>> BEGIN Recorded data
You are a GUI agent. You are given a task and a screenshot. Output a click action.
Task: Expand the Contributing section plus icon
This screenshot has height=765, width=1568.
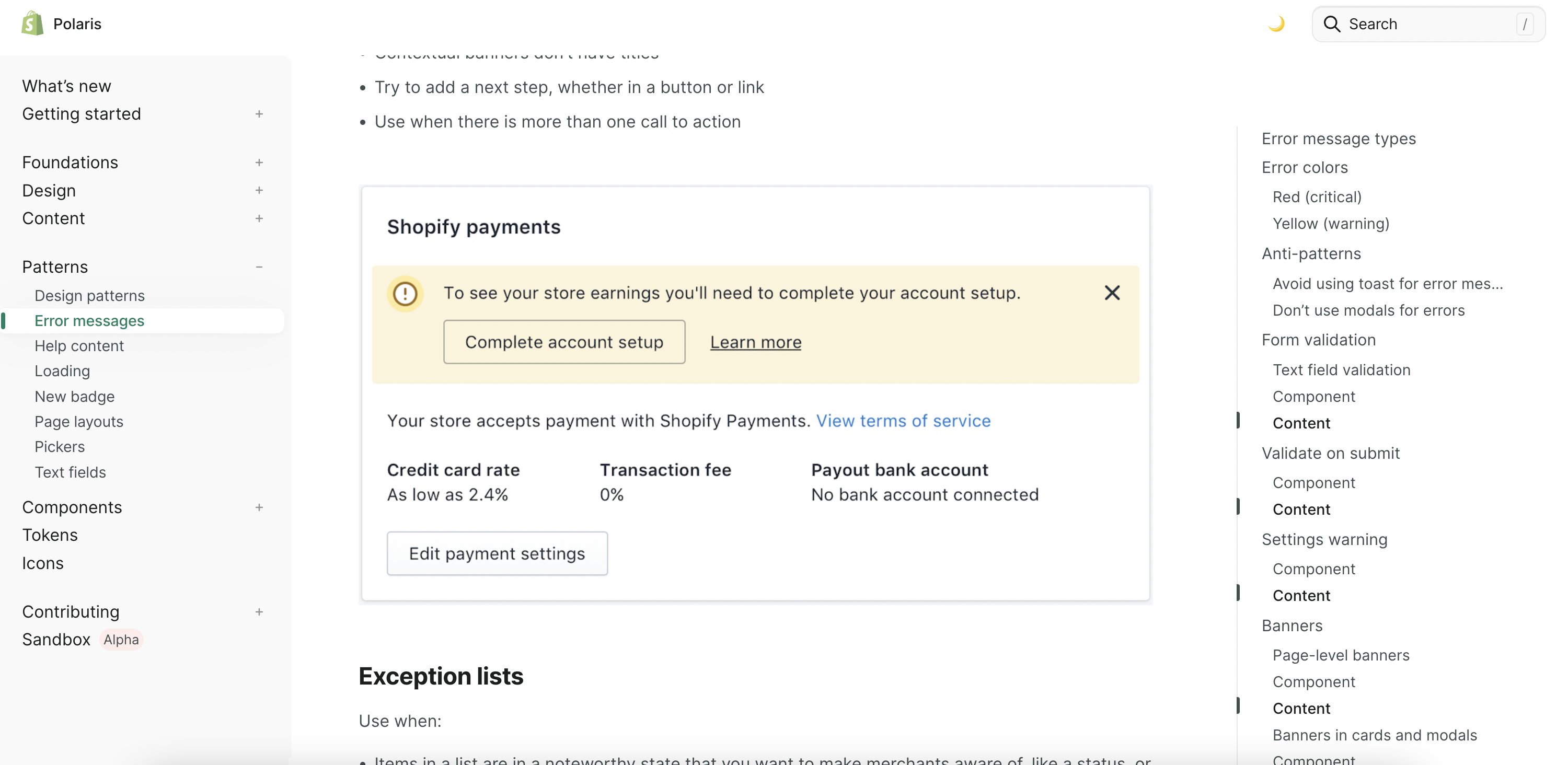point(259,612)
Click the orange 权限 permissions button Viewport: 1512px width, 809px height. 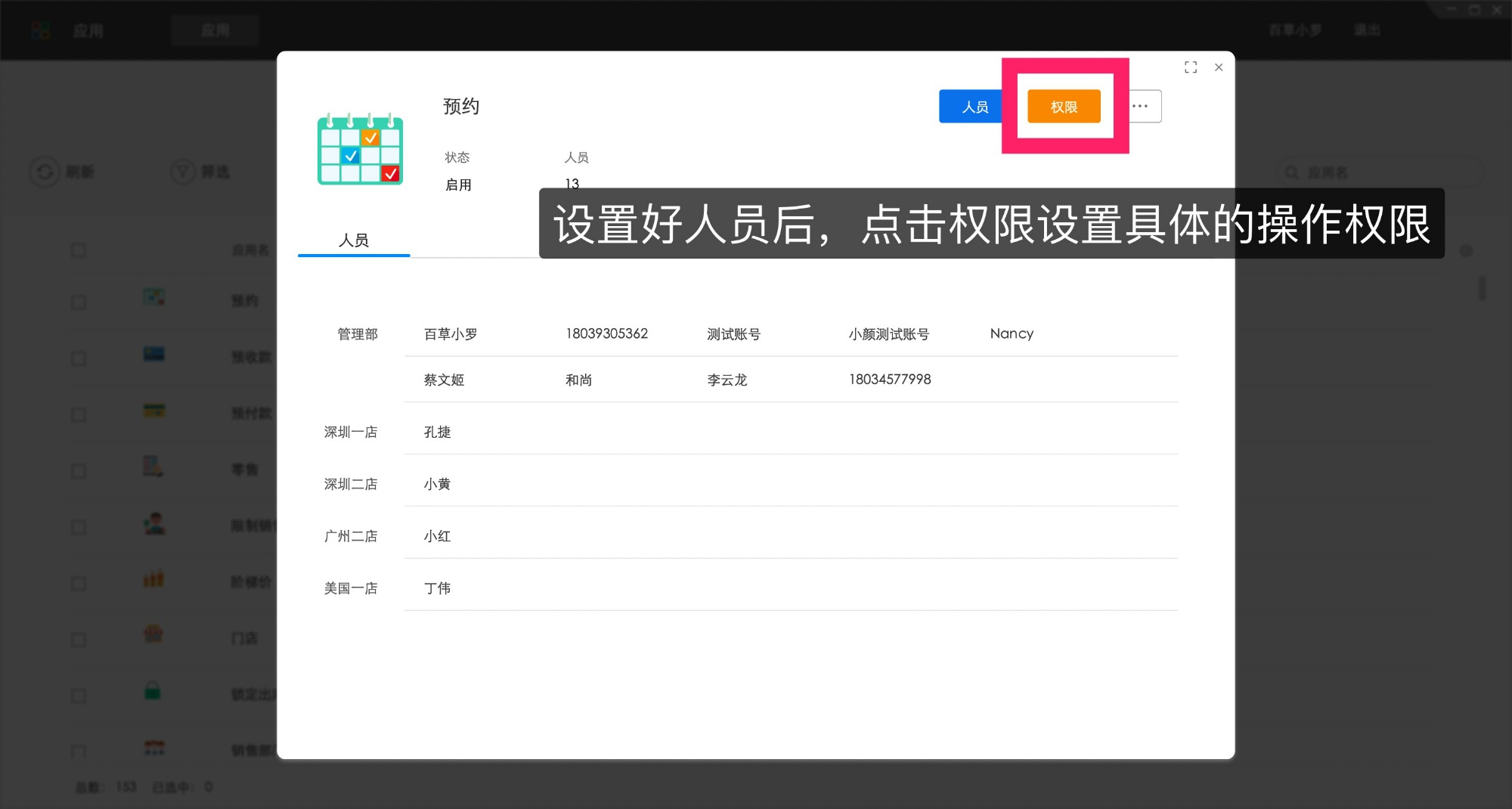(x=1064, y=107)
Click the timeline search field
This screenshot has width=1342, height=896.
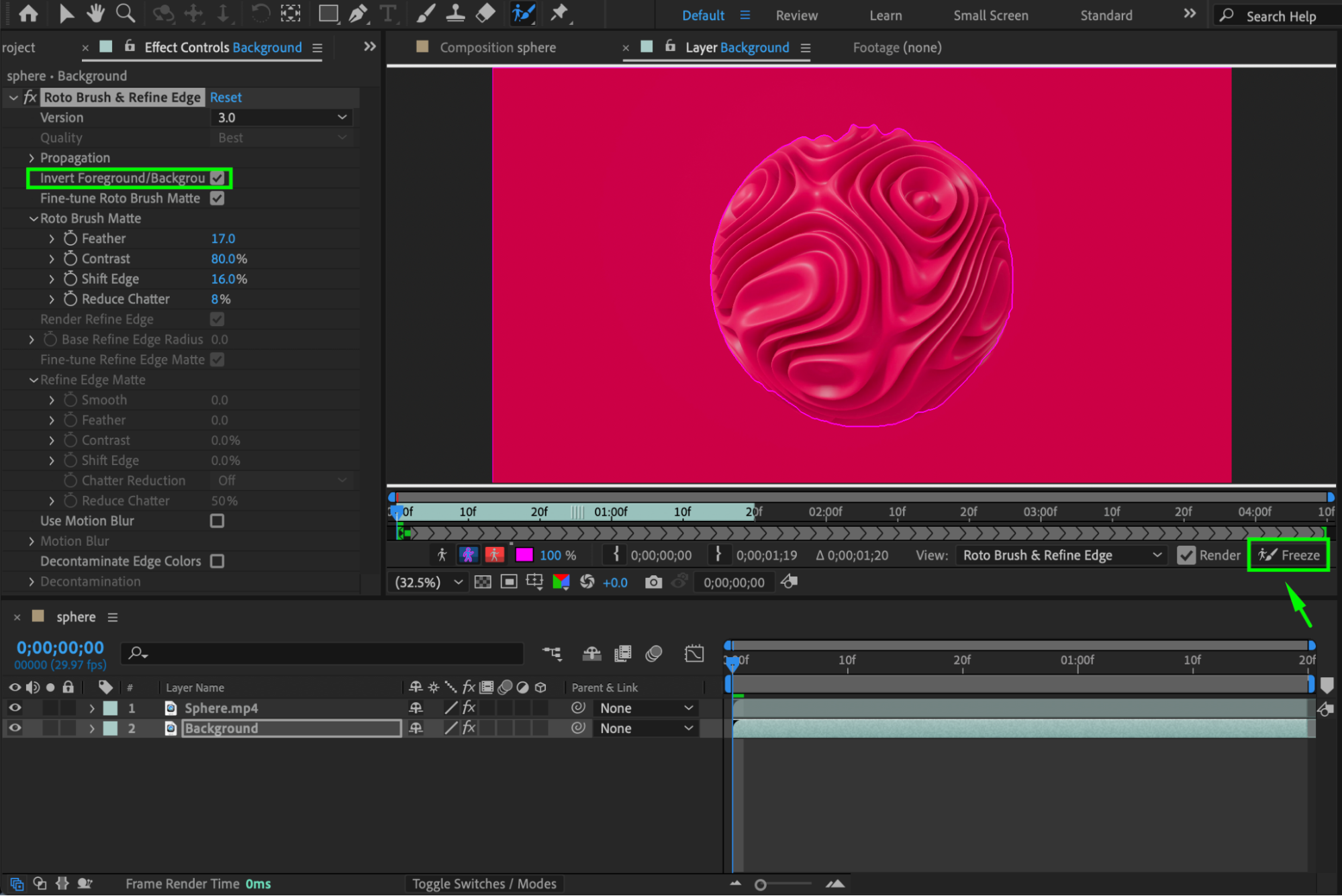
>> END Recorded data
Find every line in the data above that contains the word "This", with capitalization matching, and copy each of those lines out in full.

This screenshot has height=765, width=1568.
This screenshot has width=1342, height=896.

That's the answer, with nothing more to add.